I’m aware that a lot of the infrastructure I’ve built may be made redundant as Google and other companies launch their own GenAI products. I got a demo of Google’s GenApp builder and looks like you can set up your own chat bot over your own documents with a few clicks, and get some JavaScript to embed that app anyway you like.

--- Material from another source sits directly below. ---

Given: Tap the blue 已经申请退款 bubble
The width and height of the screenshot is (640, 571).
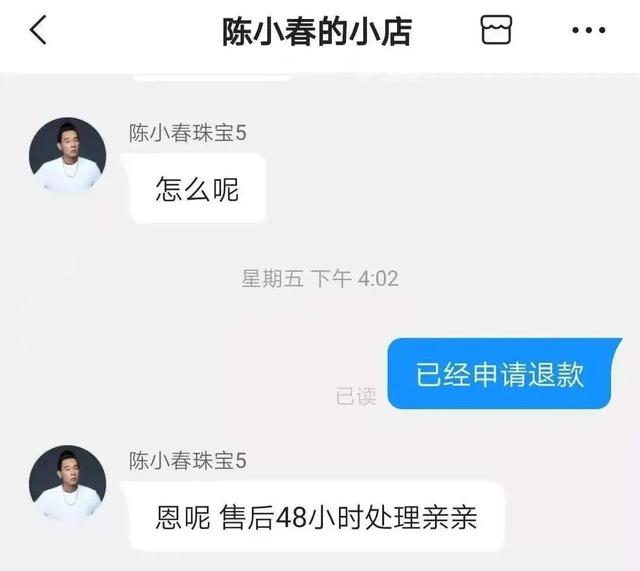Looking at the screenshot, I should click(501, 373).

However, its been so educational for me to work through the infrastructure and I’m sure for custom solutions going forward it will stand me in good stead. I may be able to swap in and out easily with my modular structure some GenApp builder elements, but keep my own custom prompts, for example. All in all its a good basis for the next stage, which I believe will be the how unsupervised LLMs interacting by themselves will behave. Will we ever be able to eliminate hallucinations to make them reliable enough to not need human interaction? Is code syntax doomed, and we will be able to program solely via concepts?

I do feel changed by having LLM assistance in this project and will not be able to go back to having none. Its like an enthusiastic intern coding buddy that can quickly return research results. I look back at my time without LLM assistance and wonder at how much time was spent just struggling with syntax instead of advancing or trying out ideas. All in all its an exciting time to be working within data, and I look forward to seeing what develops. Please get in touch if you wish to feedback, speculate or build something related to it, as I think its going to be a big part of our future.

And in case you are wondering, none of this blog was generated by an LLM :) I did ask it for editor suggestions though. I don’t see LLMs replacing original thought, just facilitating their execution.